Si tous les peuples de la terre ne formaient qu’une seule nation, ce que j’ai dit de la production intérieure d’une seule nation serait vrai pour cette république universelle ; ses revenus seraient égaux à la valeur brute de tous ses produits. Mais du moment que l’on considère séparément les intérêts de chaque peuple, il convient d’admettre la restriction que je viens d’indiquer. Elle nous apprend qu’un peuple qui importe des marchandises pour une plus grande valeur qu’il n’en exporte, augmente ses revenus de tout l’excédant, puisque cet excédant compose les profits de son commerce avec l’étranger. Quand une nation exporte pour cent millions de marchandises, et qu’elle en importe pour cent vingt millions (ce qui peut fort bien arriver sans qu’il y ait aucun envoi de numéraire de part ni d’autre), elle fait un profit de 20 millions, contre l’opinion de ceux qui croient encore à la balance du commerce[1].

Quoique beaucoup de produits n’aient pas une longue durée, et soient consommés avant l’année révolue… que dis-je ? Soient consommés à l’instant même de leur production, comme les produits immatériels, leur valeur n’en fait pas moins partie du revenu annuel d’un pays. Ne sont-ce pas des valeurs produites qui ont été consommées pour satisfaire quelques-uns de nos besoins ? Quelle condition faut-il de plus pour en faire des revenus ?

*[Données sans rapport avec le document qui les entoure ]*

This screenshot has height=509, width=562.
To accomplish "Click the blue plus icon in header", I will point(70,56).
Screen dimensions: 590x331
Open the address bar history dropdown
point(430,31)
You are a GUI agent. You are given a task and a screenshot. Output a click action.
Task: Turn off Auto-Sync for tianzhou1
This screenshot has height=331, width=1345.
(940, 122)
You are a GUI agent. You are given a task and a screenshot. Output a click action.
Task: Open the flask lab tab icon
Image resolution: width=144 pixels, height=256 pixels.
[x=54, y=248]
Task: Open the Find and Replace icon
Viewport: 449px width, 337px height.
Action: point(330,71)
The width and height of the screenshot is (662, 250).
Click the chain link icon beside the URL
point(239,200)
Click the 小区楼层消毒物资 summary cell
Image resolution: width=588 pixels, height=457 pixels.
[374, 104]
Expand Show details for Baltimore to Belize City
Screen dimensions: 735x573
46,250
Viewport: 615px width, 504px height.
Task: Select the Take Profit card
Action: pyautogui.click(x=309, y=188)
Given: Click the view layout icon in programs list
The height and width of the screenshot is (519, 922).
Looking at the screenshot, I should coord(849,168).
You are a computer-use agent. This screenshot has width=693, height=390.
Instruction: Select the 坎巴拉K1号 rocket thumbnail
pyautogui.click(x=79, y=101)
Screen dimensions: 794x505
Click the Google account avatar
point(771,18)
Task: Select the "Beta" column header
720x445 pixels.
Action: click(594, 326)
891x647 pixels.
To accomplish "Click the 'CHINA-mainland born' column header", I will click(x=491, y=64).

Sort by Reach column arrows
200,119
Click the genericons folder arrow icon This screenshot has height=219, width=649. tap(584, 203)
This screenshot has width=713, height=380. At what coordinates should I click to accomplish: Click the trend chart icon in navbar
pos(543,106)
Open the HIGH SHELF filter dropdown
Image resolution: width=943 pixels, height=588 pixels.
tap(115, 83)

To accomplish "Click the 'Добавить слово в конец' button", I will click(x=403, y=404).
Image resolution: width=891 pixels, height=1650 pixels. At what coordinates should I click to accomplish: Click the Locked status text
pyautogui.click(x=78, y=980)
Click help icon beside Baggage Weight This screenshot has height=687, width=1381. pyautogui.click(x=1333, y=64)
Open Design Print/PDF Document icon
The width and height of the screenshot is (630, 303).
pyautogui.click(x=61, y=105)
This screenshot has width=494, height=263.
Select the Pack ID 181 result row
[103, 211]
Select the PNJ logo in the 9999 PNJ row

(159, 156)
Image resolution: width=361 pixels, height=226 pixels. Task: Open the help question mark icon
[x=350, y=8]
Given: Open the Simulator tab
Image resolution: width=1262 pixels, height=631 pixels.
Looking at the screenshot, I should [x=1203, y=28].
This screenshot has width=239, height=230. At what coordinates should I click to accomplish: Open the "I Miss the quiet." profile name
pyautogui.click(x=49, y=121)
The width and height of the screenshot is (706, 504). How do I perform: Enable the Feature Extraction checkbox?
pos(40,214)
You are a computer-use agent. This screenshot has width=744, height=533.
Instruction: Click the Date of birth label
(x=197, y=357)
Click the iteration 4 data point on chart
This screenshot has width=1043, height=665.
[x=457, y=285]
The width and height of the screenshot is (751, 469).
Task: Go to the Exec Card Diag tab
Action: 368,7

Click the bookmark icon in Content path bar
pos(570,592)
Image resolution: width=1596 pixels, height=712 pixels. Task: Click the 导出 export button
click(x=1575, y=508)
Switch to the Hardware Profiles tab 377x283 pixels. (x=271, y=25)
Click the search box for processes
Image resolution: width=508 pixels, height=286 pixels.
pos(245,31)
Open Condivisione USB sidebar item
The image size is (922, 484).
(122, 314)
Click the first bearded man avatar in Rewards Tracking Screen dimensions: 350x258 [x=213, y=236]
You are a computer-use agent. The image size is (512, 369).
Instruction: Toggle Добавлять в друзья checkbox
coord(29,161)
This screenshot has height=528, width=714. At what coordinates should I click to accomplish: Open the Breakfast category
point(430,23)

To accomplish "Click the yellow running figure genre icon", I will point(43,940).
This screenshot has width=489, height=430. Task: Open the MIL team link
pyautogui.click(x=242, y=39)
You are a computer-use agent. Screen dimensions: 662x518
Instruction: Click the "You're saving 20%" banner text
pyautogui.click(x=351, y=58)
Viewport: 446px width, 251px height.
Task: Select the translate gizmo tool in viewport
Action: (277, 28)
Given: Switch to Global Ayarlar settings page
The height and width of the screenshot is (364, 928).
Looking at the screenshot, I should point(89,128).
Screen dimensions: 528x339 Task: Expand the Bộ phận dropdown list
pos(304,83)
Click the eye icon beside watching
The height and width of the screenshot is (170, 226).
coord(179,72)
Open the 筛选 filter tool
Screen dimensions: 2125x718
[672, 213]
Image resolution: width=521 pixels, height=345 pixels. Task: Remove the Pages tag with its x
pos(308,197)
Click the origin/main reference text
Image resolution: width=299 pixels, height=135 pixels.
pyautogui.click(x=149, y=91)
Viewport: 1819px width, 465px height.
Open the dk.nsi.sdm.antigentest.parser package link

Pour évaluer les revenus d’un particulier, d’une nation, on se sert du même artifice par lequel on évalue toute autre somme de valeurs qui nous apparaissent sous des formes diverses, comme une succession. On

  1. Ce profit nait de l’augmentation de valeur qu’éprouvent les marchandises nationales une fois qu’elles sont arrivées à l’étranger, et de l’augmentation de valeur que les marchandises étrangères achetées en retour éprouvent lorsqu’elles sont amenées chez nous.